*Passage*.
Segment Open
Scleroderma: causes, symptoms and treatment

Systemic sclerosis (or scleroderma) is a connective tissue disease involving the vascular system, the skin (the term scleroderma means ‘hard skin’) and the internal organs

Scleroderma most frequently affects women, especially between the ages of 30 and 50

Like all autoimmune diseases, it has a multifactorial genesis.

In ancient Greek, scleroderma literally means ‘hard skin’.

What is systemic sclerosis?

Systemic Sclerosis is a connective tissue disease involving the vascular system, the skin (the term scleroderma means ‘hard skin’) and the internal organs.

The main characteristic of the disease is the abnormal production of collagen and extra-cellular matrix that causes fibrosis of the skin, internal organs, mainly the lung, changes in the vessels and the autonomic nervous system with vasomotor changes, skin ulcers, pulmonary hypertension and dysregulation of the motility of the digestive system.

There are forms of cutaneous sclerosis without involvement of the internal organs (morphea and linear scleroderma), termed localised scleroderma, of main dermatological interest, as well as forms of cutaneous sclerosis linked to exposure to toxic substances and associated with graft versus host disease.

Scleroderma most frequently affects women, especially between 30 and 50 years of age, with a female/male ratio of 3-15:1.
Segment Closed
*What needs to be done*. Continue the scleroderma passage from its final sentence.

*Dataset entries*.
Segment Open
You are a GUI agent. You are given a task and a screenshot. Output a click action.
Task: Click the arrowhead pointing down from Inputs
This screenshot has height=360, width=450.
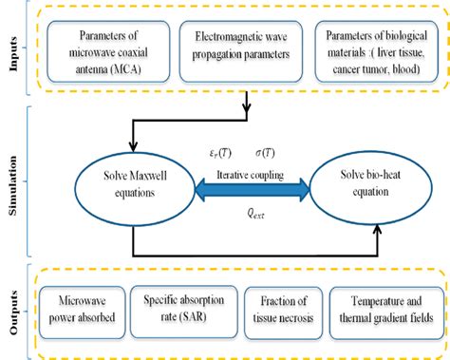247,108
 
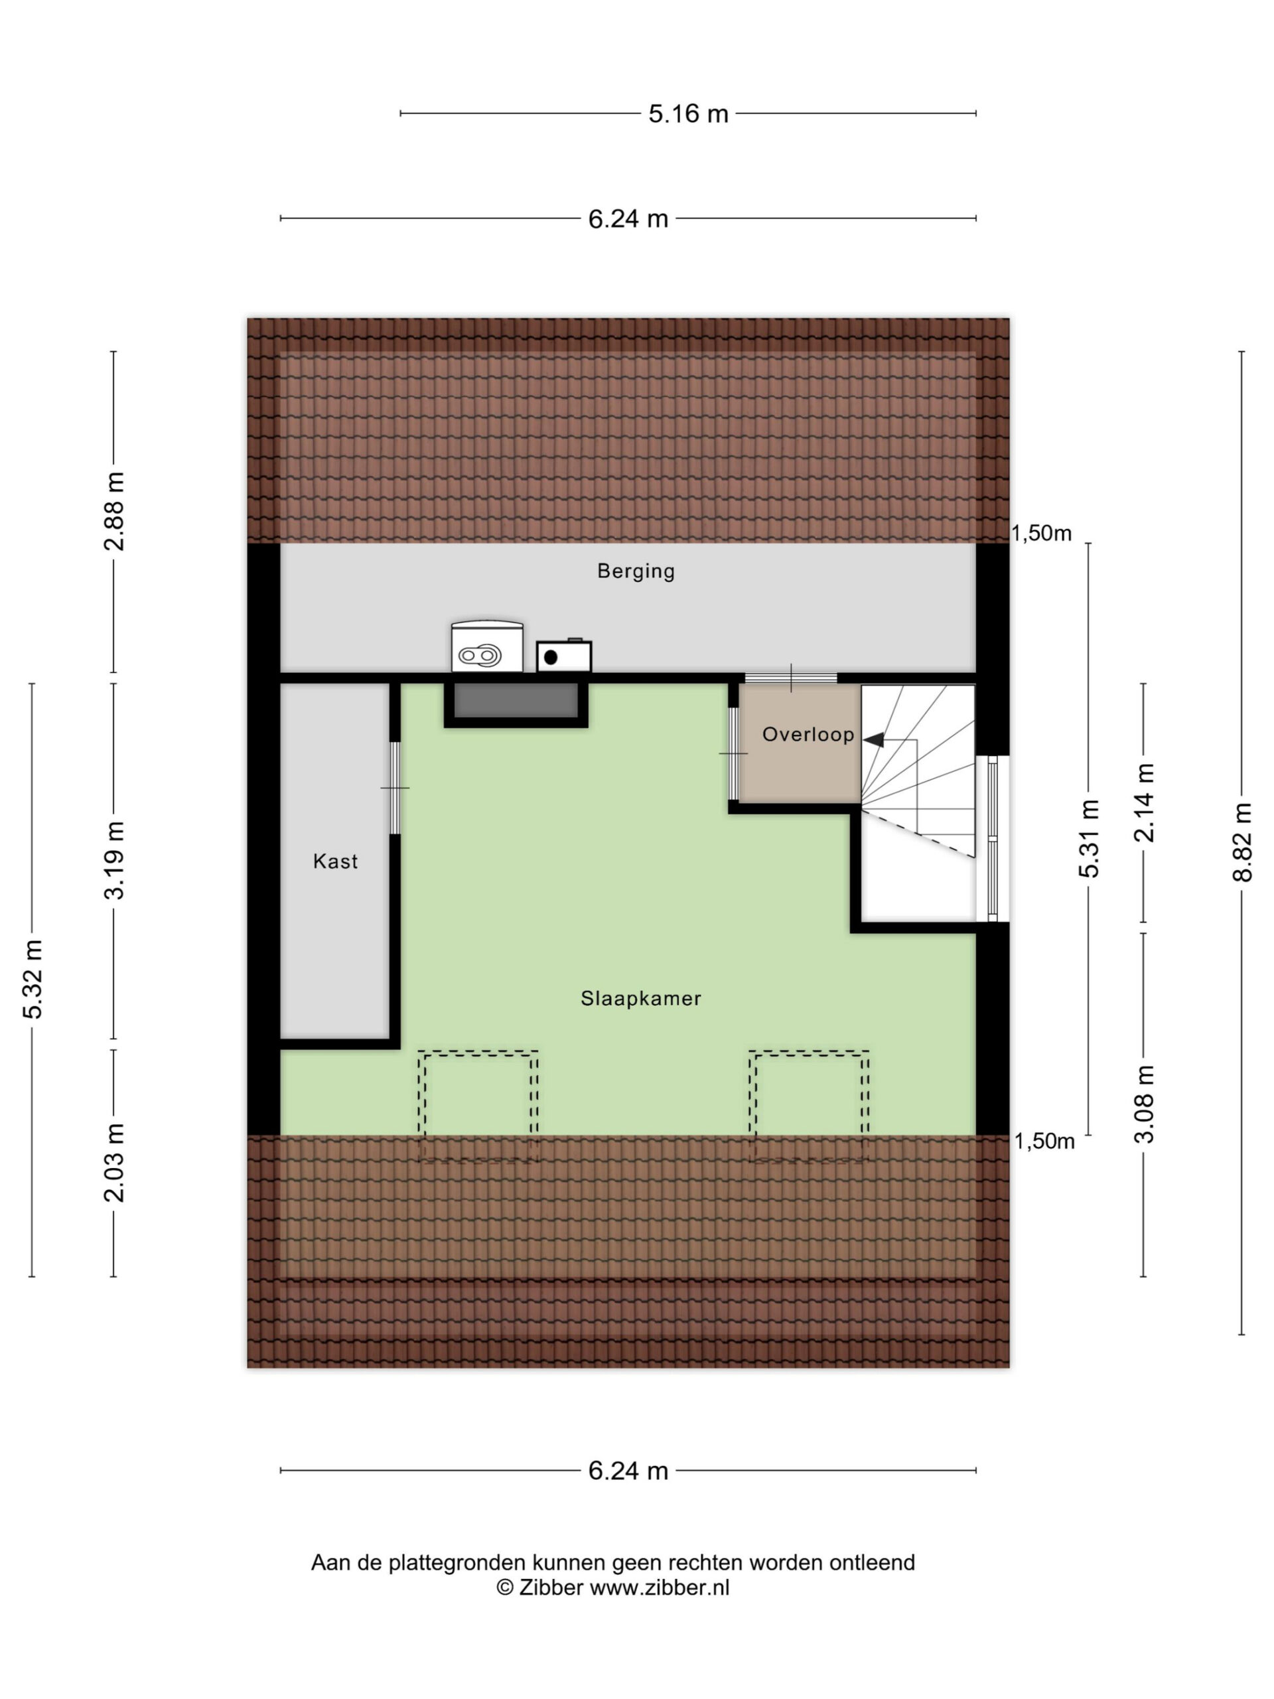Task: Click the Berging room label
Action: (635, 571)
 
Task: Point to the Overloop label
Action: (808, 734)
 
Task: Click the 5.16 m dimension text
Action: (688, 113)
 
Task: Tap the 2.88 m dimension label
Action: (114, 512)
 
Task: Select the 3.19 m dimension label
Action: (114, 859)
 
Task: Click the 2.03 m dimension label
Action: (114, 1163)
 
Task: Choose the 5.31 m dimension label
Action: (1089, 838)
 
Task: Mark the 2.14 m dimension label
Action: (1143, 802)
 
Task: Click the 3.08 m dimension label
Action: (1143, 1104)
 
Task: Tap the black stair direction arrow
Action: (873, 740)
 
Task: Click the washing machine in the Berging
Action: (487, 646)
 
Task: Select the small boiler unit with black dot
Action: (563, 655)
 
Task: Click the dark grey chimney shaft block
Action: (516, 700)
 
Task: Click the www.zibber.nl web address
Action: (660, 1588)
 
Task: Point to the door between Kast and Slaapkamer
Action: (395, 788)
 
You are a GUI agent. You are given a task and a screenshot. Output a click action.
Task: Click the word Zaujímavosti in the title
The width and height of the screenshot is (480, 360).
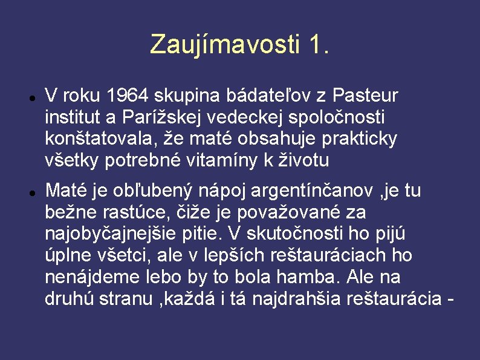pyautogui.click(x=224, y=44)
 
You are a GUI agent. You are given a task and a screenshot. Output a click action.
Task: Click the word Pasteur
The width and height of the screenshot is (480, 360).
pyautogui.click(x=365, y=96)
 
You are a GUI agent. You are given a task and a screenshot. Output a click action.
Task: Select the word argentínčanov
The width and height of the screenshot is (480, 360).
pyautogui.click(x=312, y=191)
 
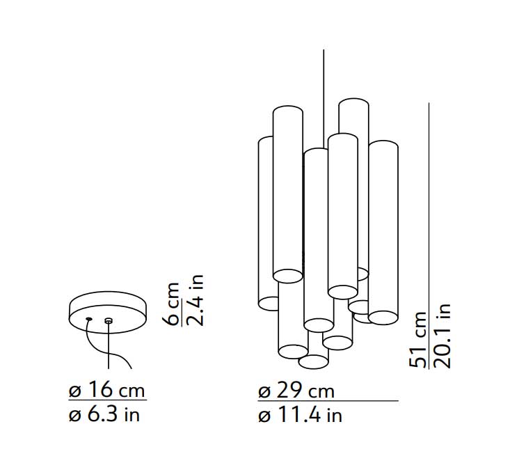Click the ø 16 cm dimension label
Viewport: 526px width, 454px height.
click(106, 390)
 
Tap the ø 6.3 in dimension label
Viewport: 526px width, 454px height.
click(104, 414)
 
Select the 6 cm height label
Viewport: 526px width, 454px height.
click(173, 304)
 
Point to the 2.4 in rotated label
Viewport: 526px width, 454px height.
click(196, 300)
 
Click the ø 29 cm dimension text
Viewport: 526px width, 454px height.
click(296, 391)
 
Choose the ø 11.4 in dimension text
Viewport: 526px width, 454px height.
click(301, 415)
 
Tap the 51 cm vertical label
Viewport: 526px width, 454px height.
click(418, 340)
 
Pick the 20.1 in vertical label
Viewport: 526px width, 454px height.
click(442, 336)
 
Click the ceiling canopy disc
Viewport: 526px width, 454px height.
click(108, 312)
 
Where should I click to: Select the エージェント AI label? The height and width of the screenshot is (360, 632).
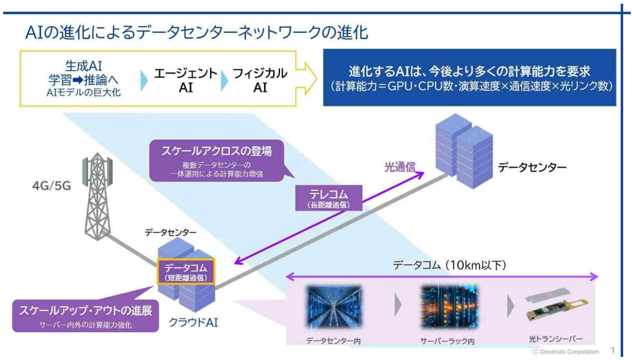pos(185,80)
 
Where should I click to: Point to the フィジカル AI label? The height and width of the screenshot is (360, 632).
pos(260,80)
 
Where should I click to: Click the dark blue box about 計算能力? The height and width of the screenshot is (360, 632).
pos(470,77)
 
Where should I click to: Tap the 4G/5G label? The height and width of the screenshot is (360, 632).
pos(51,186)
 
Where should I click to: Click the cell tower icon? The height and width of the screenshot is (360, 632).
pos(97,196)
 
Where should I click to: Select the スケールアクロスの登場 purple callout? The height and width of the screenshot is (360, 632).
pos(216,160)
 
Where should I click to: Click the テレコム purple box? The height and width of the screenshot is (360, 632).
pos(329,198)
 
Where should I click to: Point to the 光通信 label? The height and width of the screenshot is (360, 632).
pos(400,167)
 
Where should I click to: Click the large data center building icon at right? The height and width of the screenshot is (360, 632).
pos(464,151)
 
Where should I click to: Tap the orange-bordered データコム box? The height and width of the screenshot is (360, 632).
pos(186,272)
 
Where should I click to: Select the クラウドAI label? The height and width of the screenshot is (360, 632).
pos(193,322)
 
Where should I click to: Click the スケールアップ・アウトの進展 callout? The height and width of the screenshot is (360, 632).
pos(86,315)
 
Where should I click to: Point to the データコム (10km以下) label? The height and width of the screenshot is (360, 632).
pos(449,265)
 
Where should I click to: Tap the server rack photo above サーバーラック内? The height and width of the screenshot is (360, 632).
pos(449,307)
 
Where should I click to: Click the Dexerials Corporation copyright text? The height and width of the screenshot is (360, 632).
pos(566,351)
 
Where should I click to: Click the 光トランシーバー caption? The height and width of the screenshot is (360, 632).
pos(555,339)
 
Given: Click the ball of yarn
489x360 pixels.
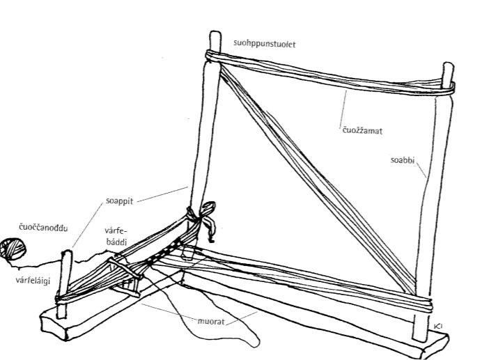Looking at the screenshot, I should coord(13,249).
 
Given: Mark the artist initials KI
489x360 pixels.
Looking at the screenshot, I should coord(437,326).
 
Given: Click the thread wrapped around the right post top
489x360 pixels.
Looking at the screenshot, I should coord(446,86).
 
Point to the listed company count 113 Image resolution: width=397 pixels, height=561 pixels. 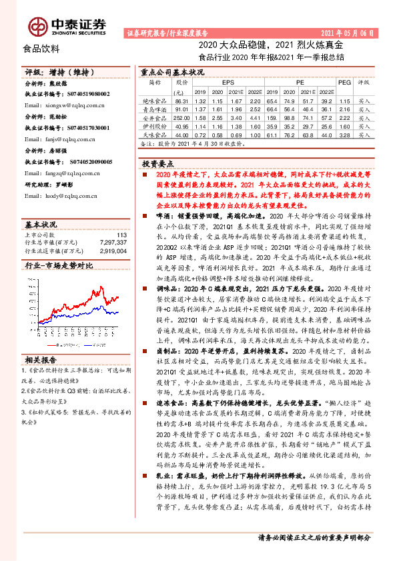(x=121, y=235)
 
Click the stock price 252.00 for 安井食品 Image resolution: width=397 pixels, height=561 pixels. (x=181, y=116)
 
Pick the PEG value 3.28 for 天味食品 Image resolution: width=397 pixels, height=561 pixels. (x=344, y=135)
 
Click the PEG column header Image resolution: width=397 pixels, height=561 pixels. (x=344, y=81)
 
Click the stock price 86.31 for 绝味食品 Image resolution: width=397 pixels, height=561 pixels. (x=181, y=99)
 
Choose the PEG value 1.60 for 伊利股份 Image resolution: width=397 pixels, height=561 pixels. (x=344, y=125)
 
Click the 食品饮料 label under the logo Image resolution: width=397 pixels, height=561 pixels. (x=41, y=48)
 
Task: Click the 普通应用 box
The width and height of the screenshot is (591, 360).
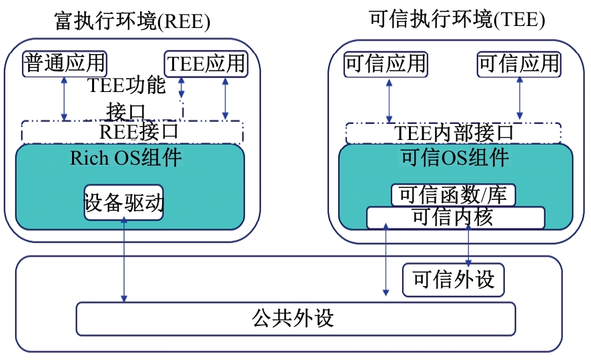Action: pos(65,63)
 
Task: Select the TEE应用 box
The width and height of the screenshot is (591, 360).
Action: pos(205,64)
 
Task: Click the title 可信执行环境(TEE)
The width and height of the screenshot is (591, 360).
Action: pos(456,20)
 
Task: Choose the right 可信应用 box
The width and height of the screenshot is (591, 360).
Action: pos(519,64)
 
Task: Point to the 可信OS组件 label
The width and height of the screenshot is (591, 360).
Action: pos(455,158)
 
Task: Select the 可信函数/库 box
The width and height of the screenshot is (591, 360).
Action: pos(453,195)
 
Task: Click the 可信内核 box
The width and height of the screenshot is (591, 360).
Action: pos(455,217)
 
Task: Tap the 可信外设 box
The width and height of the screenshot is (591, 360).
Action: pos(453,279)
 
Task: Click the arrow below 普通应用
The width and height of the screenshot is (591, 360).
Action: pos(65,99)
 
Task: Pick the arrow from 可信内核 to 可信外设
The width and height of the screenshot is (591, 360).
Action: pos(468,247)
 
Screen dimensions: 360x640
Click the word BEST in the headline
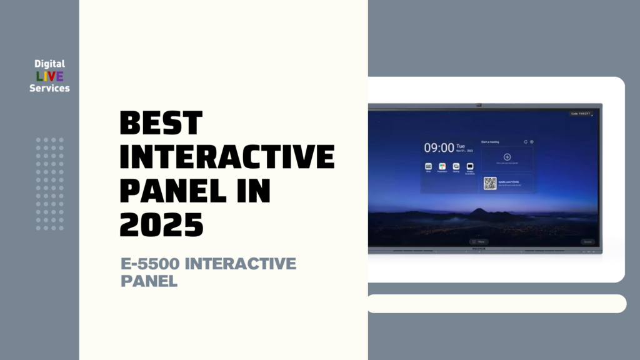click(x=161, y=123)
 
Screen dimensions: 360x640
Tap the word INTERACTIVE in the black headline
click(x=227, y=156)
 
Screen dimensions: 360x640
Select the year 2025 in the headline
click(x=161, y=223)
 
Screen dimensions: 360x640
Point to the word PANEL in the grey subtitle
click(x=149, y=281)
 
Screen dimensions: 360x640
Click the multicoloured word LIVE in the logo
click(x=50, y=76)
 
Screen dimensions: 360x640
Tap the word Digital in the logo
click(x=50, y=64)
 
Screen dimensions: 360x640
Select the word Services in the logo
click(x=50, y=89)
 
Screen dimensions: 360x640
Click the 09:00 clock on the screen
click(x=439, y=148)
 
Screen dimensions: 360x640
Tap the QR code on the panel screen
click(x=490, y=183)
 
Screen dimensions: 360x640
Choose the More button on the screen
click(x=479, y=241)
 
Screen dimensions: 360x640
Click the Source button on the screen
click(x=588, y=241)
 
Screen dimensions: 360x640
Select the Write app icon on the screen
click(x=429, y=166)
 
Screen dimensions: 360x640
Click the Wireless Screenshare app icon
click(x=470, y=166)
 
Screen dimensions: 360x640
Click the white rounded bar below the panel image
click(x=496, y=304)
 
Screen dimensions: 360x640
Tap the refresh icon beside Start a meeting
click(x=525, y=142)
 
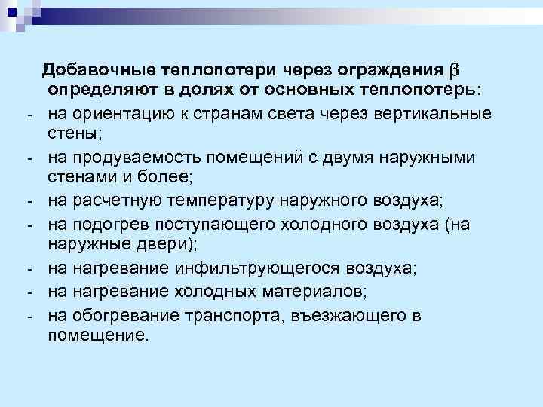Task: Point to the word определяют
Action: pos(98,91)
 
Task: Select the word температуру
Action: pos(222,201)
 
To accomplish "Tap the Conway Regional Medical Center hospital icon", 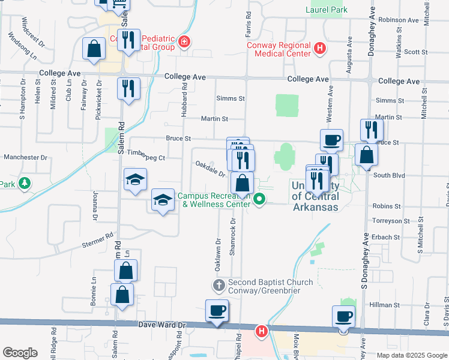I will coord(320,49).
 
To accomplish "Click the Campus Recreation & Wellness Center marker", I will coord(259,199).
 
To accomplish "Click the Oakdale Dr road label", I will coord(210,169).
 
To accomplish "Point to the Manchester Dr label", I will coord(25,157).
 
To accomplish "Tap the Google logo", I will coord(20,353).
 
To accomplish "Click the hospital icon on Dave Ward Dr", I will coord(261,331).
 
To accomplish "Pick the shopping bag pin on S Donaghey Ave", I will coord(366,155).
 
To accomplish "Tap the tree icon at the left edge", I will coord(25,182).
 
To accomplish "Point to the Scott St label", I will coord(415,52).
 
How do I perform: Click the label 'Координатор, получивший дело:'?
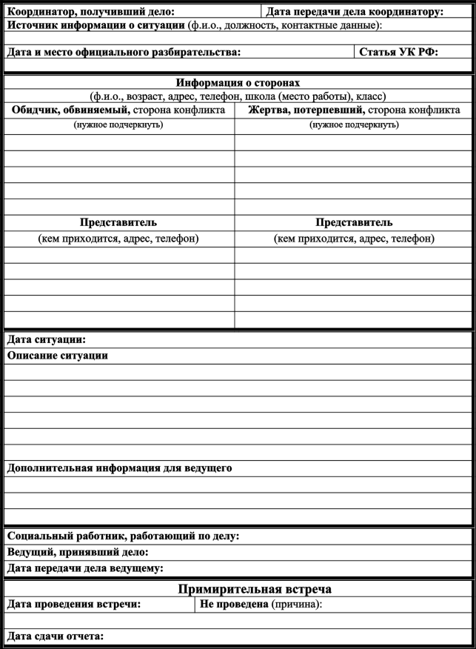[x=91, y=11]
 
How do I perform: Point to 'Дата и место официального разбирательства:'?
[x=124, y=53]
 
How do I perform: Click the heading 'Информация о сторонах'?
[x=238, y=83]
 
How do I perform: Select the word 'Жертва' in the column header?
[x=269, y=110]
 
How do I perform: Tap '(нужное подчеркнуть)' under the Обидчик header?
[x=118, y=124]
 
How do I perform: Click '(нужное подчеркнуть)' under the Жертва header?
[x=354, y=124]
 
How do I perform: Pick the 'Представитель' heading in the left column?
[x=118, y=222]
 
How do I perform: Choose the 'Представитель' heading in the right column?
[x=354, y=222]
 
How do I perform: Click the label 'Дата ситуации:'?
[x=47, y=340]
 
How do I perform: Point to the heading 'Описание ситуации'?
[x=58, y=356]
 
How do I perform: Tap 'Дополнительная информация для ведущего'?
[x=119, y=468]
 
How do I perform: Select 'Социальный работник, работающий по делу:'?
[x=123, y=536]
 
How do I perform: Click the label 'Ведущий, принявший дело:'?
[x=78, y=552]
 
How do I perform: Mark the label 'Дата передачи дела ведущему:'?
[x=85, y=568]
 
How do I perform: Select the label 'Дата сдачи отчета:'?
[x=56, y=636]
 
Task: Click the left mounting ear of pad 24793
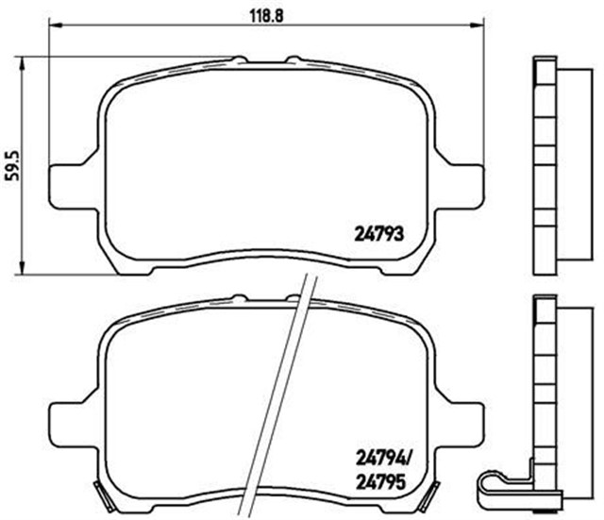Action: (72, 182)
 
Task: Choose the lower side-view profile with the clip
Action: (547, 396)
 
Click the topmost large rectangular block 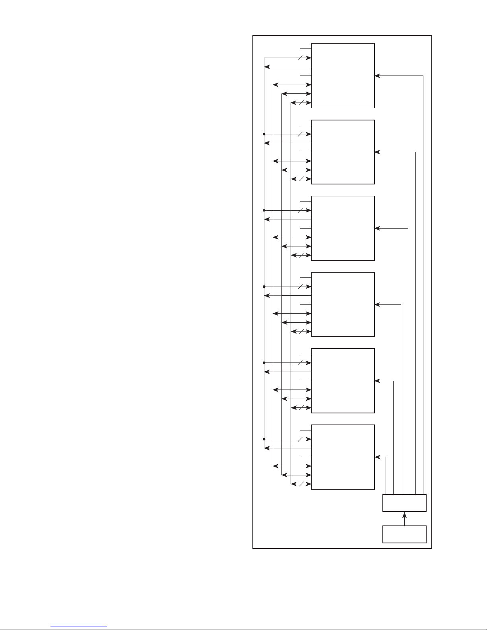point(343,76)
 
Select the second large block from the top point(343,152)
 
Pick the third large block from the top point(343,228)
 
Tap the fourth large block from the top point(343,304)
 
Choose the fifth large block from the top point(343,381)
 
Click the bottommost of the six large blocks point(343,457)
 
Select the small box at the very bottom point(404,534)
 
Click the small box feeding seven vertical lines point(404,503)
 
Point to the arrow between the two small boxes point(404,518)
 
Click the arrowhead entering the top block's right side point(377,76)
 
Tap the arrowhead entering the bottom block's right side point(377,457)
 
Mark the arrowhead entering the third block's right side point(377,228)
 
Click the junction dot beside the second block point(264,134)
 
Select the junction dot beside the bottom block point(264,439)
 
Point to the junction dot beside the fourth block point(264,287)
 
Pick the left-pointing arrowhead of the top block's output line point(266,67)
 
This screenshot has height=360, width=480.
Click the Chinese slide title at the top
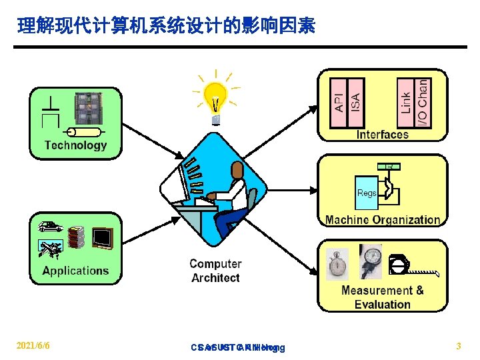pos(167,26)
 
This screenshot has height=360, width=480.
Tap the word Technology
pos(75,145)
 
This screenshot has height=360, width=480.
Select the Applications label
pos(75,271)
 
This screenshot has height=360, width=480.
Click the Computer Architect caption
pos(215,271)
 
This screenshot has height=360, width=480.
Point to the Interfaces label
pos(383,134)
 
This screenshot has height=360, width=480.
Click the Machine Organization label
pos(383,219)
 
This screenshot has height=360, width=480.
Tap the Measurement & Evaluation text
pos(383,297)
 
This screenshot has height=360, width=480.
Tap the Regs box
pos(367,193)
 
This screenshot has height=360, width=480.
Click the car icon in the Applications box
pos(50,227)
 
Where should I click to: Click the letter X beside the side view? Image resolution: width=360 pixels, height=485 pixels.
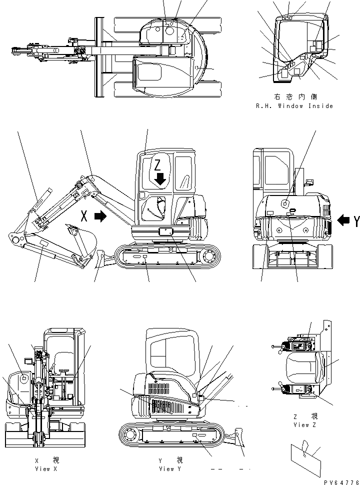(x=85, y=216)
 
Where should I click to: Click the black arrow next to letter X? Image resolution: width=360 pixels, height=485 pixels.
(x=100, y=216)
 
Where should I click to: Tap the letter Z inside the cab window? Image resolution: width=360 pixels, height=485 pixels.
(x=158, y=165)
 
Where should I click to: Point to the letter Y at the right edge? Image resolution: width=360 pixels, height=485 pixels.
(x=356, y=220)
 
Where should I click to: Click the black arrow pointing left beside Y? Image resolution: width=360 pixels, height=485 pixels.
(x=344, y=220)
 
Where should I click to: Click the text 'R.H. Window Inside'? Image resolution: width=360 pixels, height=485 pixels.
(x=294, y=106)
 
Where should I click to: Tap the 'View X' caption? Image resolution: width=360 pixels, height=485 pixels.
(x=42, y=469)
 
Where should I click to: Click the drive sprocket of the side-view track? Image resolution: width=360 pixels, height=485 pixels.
Segment Closed
*Reply to the task*.
The incidence is 0.9-19 new cases/million inhabitants/year.

Familial cases may occur, but more often the disease is sporadic.

What are the causes of systemic sclerosis?

Like all autoimmune diseases, Systemic Sclerosis has a multifactorial genesis: it is characterised by a dysregulation of factors regulating the birth of new vessels and the immune system, with production of specific autoantibodies, such as anti-Scl70 and anticentromere, often associated with different organ manifestations.

Anti-Scl70 are generally present in forms with diffuse skin involvement and pulmonary fibrosis, anticentromere are more frequent in forms with limited skin involvement and isolated pulmonary hypertension.

The earliest clinical manifestations are borne by the microvascular and autonomic nervous system and consist of Raynaud’s phenomenon, which is a triphasic (pallor, cyanosis, erythema) discolouration of the extremities of the hands, feet, and sometimes the nose, ear pinnae and perioral area, sometimes associated with paresthesias and skin ulcers.

What are the symptoms of systemic sclerosis?

  • Skin: thickening and hardening of the skin, with claw-like retraction of the fingers, flattening of the furrows of the face (facies amimica), microcheilia, melanoderma, calcinosis.
  • Autonomic nervous system: Raynaud’s phenomenon, dysmotility of the digestive tract with dyskinesias, gastro-oesophageal reflux, malabsorption syndrome, constipation, diarrhoea, faecal incontinence.
  • Circulatory system: ulcers, telangiectasias, isolated pulmonary hypertension or secondary to pulmonary fibrosis.
  • Pulmonary involvement: restrictive pulmonary fibrosis syndrome.

Arthralgias, arthritis, renal involvement (ranging from mild chronic renal failure to scleroderma renal crisis, i.e. rapidly progressive renal failure with malignant arterial hypertension) and cardiac involvement ranging from conduction and heart rhythm disorders to myocarditis may also be present.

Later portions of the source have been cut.